O observador permanente da Santa Sé junto às Nações Unidas em Genebra, arcebispo Étienne de Germay, fez um forte apelo durante a 55ª sessão do Conselho de Direitos Humanos da ONU. Em discurso oficial, ele pediu o fim imediato do uso de “linguagem de ódio e vingança” nas crises internacionais e criticou a “desproporção absurda” entre gastos militares globais e recursos destinados à ajuda humanitária.
Principais pontos do discurso do Vaticano

- Linguagem de ódio e vingança: “Palavras que incitam à vingança, à demonização do outro ou à glorificação da violência não constroem paz — elas a destroem antes mesmo do primeiro tiro. A diplomacia verdadeira começa com o respeito à dignidade de todo ser humano, mesmo aquele que consideramos inimigo.”
- Desproporção militar x humanitária: – Gastos militares globais em 2025: US$ 2,47 trilhões (aumento de 6,8% em relação a 2024). – Ajuda humanitária internacional: US$ 38 bilhões (queda real de 9% quando ajustada pela inflação e pelas necessidades crescentes). – O arcebispo chamou a relação de “escândalo moral” e pediu que pelo menos 1% dos orçamentos militares seja redirecionado para fundos humanitários.
- Dor das guerras como “grito diante de Deus”: O Papa Leão XIV, em mensagem enviada especialmente para a sessão, classificou a dor causada pelas guerras atuais (Oriente Médio, Ucrânia, Sudão, Myanmar e Haiti) como “um grito que chega aos céus e não pode ser ignorado pela comunidade internacional”.
Contexto
- A Santa Sé tem adotado uma postura cada vez mais ativa na diplomacia multilateral, especialmente após a eleição de Leão XIV em 2025.
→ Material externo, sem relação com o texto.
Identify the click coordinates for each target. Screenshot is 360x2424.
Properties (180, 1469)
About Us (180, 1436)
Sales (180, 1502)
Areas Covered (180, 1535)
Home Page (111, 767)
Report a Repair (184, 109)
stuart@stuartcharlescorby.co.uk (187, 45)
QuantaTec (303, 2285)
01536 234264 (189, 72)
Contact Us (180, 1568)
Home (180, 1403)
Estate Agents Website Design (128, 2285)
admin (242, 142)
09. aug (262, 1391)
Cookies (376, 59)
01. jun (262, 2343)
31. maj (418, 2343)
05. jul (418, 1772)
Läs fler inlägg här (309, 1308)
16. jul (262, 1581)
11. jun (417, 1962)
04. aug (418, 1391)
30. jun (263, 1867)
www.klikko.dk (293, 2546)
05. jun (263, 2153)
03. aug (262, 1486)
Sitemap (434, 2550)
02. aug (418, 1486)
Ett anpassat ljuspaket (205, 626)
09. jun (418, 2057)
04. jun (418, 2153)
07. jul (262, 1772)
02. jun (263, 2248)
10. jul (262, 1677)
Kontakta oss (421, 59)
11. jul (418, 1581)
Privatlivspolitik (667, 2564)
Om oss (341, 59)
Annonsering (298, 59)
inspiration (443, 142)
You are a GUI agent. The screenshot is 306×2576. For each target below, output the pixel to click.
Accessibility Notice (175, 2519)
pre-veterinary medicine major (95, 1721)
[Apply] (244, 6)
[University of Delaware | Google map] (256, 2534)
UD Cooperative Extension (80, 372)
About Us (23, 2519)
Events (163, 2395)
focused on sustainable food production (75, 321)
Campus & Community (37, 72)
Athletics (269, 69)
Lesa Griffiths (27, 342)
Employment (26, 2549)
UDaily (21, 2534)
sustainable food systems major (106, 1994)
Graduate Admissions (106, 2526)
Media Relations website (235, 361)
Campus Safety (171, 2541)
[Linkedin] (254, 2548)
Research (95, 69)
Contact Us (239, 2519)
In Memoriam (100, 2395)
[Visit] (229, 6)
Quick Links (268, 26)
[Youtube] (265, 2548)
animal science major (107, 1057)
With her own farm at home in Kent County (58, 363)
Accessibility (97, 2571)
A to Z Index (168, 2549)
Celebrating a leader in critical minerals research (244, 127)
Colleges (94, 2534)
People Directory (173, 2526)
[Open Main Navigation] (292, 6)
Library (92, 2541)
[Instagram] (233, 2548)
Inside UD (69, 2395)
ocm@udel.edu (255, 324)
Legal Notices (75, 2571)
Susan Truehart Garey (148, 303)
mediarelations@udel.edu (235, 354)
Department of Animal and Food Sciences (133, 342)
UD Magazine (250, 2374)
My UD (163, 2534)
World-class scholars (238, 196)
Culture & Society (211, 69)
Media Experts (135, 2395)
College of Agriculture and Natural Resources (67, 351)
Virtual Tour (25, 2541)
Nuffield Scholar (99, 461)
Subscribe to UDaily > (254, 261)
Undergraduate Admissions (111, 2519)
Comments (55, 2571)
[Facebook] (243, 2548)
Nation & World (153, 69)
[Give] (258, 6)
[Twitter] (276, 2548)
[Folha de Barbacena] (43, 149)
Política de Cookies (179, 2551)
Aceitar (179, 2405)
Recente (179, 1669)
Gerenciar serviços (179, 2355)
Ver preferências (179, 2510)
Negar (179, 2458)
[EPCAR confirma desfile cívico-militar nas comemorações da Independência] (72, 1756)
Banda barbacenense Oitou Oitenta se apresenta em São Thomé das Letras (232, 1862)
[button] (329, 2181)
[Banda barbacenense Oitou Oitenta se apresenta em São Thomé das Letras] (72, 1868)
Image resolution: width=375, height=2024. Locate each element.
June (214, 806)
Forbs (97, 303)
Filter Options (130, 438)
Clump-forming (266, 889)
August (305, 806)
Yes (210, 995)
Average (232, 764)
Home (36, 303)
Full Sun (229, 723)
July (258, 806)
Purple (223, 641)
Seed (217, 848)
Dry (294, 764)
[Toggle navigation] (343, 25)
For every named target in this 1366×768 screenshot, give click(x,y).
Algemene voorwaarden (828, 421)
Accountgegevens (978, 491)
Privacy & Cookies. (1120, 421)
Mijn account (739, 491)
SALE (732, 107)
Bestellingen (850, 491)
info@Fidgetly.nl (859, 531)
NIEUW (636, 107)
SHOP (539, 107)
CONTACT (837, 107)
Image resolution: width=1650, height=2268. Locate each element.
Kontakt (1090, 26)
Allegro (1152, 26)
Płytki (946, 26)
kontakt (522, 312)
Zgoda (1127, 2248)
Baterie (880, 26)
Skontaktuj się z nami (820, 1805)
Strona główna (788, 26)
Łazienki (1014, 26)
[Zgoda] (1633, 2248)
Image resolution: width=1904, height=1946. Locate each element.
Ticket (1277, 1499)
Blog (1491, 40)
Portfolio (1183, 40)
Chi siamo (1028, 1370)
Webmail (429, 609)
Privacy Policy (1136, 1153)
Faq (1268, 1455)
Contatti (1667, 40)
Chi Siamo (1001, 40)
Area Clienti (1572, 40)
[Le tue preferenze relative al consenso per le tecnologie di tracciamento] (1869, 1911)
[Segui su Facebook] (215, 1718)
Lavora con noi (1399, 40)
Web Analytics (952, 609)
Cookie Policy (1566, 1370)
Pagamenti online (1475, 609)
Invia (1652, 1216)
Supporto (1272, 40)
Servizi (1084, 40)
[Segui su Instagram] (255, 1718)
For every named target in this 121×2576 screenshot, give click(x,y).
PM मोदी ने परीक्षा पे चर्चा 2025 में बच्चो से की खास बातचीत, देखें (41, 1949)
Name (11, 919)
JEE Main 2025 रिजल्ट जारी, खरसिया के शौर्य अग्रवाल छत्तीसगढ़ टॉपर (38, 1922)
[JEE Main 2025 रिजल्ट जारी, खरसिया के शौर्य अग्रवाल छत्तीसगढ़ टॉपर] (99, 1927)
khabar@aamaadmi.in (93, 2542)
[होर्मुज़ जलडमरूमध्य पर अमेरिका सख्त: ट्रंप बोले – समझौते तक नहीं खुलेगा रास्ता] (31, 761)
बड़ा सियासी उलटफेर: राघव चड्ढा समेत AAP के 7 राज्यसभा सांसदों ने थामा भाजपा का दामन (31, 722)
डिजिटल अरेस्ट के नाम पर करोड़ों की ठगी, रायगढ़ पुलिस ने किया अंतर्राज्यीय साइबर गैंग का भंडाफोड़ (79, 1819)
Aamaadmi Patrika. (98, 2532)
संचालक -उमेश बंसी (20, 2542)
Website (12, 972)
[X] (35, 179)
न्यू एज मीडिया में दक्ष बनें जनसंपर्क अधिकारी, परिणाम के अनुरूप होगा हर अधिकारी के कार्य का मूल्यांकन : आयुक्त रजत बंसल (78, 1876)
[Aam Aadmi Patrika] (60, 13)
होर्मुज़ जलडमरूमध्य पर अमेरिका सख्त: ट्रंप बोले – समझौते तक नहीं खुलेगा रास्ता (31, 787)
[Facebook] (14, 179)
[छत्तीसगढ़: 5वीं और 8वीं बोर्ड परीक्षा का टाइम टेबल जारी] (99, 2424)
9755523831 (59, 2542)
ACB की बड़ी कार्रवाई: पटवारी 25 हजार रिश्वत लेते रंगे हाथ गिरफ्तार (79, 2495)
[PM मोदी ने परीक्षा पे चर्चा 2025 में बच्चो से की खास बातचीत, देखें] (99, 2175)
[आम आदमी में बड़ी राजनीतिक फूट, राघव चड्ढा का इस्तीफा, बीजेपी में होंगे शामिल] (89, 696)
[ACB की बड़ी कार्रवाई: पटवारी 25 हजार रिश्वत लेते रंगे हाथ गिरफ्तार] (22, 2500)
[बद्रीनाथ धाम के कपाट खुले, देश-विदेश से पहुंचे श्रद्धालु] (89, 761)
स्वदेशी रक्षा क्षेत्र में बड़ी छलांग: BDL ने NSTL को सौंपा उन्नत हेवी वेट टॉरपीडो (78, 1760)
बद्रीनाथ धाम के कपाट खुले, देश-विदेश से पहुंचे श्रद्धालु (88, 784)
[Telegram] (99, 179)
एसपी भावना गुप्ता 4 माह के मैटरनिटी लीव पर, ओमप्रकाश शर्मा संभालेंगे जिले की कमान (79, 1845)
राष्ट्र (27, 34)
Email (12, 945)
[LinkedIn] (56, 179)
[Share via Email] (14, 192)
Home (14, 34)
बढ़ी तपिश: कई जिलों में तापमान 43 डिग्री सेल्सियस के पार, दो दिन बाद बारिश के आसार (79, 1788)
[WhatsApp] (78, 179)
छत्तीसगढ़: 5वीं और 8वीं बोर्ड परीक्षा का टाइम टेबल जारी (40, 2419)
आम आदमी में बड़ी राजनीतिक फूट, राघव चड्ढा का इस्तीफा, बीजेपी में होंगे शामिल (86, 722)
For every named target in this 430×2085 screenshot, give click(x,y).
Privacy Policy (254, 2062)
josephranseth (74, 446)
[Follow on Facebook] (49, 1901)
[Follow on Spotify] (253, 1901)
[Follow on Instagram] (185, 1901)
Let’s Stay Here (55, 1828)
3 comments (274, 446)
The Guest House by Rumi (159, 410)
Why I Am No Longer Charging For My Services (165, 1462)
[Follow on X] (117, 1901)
- O Vaticano tem mediado discretamente contatos entre partes em conflito (notadamente no Oriente Médio e em alguns focos africanos) e defendido consistentemente o cessar-fogo, a proteção de civis e a negociação como único caminho ético.
- O discurso em Genebra foi recebido com aplausos moderados por delegações europeias e latino-americanas, mas com visível desconforto por parte de representantes de países com altos gastos militares (EUA, China, Rússia, Índia e Israel).
Repercussão

- ONU: secretária-geral adjunta para Assuntos Humanitários, Joyce Msuya, agradeceu a intervenção do Vaticano e reforçou que “a linguagem de ódio está custando vidas reais”.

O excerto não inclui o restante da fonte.